Pour en revenir à Fraser-Pryce, qui a remporté sa première médaille d’or à Pékin comme Usain Bolt, elle n’aura donc pas le « triple triplé » comme Bolt. Celui-ci a gagné l’or à Pékin, à Londres et à Rio (au 200 m aussi).

Sauf que Bolt n’a pas gagné de médaille dans quatre Jeux, lui. Ni accouché, au fait.

Pour Fraser-Pryce, dont la mère a abandonné sa carrière de coureuse après avoir donné naissance à son premier enfant, ces Jeux-ci revêtent donc une importance toute particulière. Elle prouve elle aussi qu’on peut revenir dans l’élite mondiale dans un sport hautement compétitif après avoir eu un enfant.

Au sujet de l’atmosphère dans l’équipe, un journaliste a posé à Fraser-Pryce la question que tout le monde attendait :

« Il y a une rivalité sur la piste, de toute évidence, mais comment vous entendez-vous en dehors de la piste ? Vous avez l’air de bonne humeur, mais tantôt, ça semblait moins chaleureux entre vous… »

Oh, les yeux que la sprinteuse lui a faits !

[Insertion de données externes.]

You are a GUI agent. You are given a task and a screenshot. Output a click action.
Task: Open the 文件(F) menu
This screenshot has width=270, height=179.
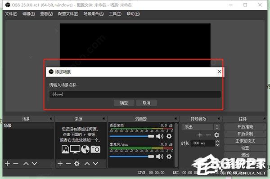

« Avez-vous déjà perdu quelque chose ? a-t-elle demandé au journaliste.

— … a-t-il répondu.

— Je suis une athlète honnête, et quand je perds, je suis déçue, je ne fais pas semblant. Maintenant, je suis quand même contente que mes compatriotes aient gagné. »

Et de fait, les trois rigolaient plutôt.

Peut-être est-on un peu trop habitués aux scènes d’embrassades émues entre athlètes ? Ce n’était pas le 4 x 100m, après tout. C’était chacune pour soi, et pour chacune, les enjeux étaient énormes, historiques, même, n’ayons pas peur des mots.

Il restait une question avant de fermer la conférence de presse et je me suis avancé pour la poser aux trois.

« Pensez-vous que la marijuana devrait être retirée de la liste des produits bannis ?

— Pas de commentaire, on ne répond pas à ça, rien à dire », ont dit en chœur les trois en se retournant, jugeant ma question irrecevable.

OK, OK, ça va, j’étais juste curieux, je ne voulais pas faire d’histoires.

Bon, un peu, j’avoue.

Il y en avait déjà trop pour une seule course, de toute manière.